-- Opening Marker --

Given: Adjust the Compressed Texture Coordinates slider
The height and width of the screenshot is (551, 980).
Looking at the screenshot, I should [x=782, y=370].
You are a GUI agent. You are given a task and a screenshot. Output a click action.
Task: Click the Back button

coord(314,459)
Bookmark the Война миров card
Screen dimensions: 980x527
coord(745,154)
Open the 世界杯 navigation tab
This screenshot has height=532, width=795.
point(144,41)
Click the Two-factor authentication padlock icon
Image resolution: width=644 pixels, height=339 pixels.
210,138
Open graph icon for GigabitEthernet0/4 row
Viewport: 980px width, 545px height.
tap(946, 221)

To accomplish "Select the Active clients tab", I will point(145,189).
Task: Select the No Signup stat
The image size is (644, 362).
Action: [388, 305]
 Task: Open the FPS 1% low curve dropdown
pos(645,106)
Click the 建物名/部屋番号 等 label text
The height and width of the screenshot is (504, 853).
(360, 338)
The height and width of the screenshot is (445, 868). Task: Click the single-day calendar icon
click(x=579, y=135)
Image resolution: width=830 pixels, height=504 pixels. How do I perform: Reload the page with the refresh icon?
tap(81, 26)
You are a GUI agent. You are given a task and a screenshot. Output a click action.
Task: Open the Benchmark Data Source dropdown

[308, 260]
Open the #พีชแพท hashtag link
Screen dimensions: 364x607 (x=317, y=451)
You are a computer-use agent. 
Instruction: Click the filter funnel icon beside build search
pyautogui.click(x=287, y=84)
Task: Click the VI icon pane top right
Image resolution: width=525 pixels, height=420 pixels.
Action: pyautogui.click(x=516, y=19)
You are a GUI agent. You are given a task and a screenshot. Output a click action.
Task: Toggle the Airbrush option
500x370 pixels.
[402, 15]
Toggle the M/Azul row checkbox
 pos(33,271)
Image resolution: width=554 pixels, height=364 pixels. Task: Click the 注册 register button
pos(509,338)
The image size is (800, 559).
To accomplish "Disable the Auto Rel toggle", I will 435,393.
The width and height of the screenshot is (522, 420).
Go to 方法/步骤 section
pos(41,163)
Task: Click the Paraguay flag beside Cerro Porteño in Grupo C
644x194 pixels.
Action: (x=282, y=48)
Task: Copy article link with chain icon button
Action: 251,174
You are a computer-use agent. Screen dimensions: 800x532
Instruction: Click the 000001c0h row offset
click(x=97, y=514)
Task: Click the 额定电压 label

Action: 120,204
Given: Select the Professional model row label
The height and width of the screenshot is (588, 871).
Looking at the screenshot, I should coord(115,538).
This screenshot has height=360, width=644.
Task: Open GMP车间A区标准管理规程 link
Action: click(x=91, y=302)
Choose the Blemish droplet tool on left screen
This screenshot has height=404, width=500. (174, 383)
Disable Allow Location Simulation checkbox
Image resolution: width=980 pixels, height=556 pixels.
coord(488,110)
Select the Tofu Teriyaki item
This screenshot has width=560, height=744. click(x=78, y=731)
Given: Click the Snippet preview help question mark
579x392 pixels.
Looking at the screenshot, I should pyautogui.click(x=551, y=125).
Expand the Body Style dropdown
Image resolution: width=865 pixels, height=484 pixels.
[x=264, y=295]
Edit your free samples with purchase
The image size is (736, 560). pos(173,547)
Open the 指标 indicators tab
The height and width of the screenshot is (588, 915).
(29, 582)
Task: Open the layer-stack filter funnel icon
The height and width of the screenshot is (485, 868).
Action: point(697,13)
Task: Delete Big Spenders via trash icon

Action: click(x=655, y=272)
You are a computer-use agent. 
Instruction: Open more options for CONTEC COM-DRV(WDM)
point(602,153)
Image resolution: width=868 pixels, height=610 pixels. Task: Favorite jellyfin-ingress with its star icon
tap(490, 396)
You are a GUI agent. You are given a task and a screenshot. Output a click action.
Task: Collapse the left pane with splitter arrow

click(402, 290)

-- Closing Marker --

INSTRUCTIONS FOR THE TASK: Lines of the data above that include the string "will" must each be copied.

RESPONSE:
To accomplish "Select the Active clients tab", I will point(145,189).
To accomplish "Disable the Auto Rel toggle", I will 435,393.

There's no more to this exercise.